La première est constituée de dapsone + rifampicine. Chacun des deux a un effet partiel en monothérapie, et la combinaison permet l'éradication de Borrelia, quel que soit le test utilisé pour le vérifier. Magnifique ! D'autant plus que cette même combinaison est, comme on l'a vu, utilisée dans le traitement de la lèpre, et que donc ce traitement peut être utilisé sans vérification supplémentaire de sa sûreté. A passage, on notera que le disulfiram, très prisé par Horowitz, n'a aucune efficacité anti-Borrelia dans le protocole Embers.

La 2e combinaison est constituée par l'association de doxycycline (bactériostatique) et de ceftriaxone (bactéricide, par inhibition de la synthèse de la paroi bactérienne). Ces ATB sont les grands classiques contre la maladie de Lyme, mais ils sont normalement utilisés séparément, et non pas en association. On aimerait, là encore, dire : magnifique ! Malheureusement, et c’est ici le seul point faible de ce très beau travail, l'étude ne montre pas, avec le même protocole, l'efficacité de chacun des deux ATB pris isolément, ce qui interdit de conclure que, dans cet essai murin in vivo, la combinaison serait plus efficace que les monothérapies.
────────────────
(Travail demandé)
Reproduisez intégralement le texte ci-dessus sur les associations d'antibiotiques contre Borrelia, sans en changer un seul mot.

(Données fournies)
────────────────
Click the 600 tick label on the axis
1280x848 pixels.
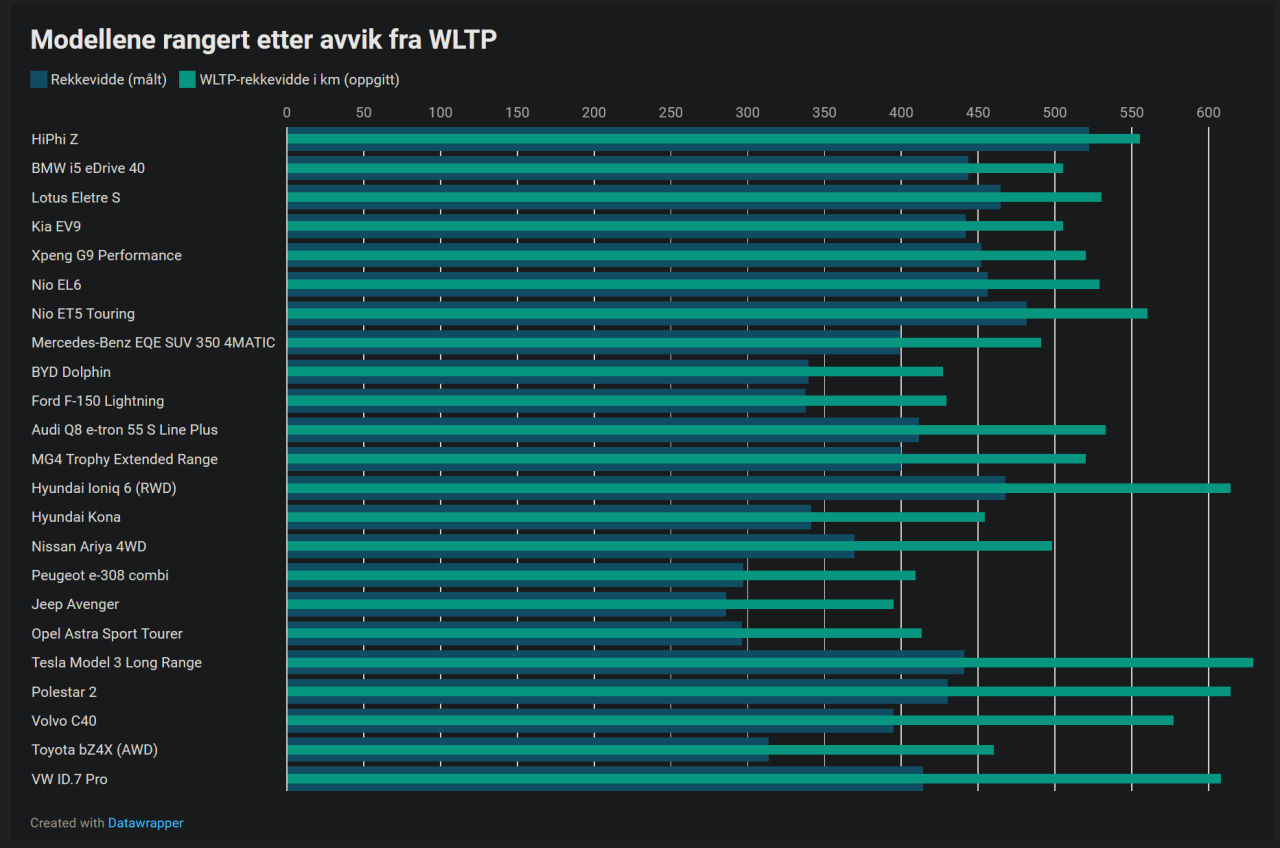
────────────────
(Corrigé)
La première est constituée de dapsone + rifampicine. Chacun des deux a un effet partiel en monothérapie, et la combinaison permet l'éradication de Borrelia, quel que soit le test utilisé pour le vérifier. Magnifique ! D'autant plus que cette même combinaison est, comme on l'a vu, utilisée dans le traitement de la lèpre, et que donc ce traitement peut être utilisé sans vérification supplémentaire de sa sûreté. A passage, on notera que le disulfiram, très prisé par Horowitz, n'a aucune efficacité anti-Borrelia dans le protocole Embers.

La 2e combinaison est constituée par l'association de doxycycline (bactériostatique) et de ceftriaxone (bactéricide, par inhibition de la synthèse de la paroi bactérienne). Ces ATB sont les grands classiques contre la maladie de Lyme, mais ils sont normalement utilisés séparément, et non pas en association. On aimerait, là encore, dire : magnifique ! Malheureusement, et c’est ici le seul point faible de ce très beau travail, l'étude ne montre pas, avec le même protocole, l'efficacité de chacun des deux ATB pris isolément, ce qui interdit de conclure que, dans cet essai murin in vivo, la combinaison serait plus efficace que les monothérapies.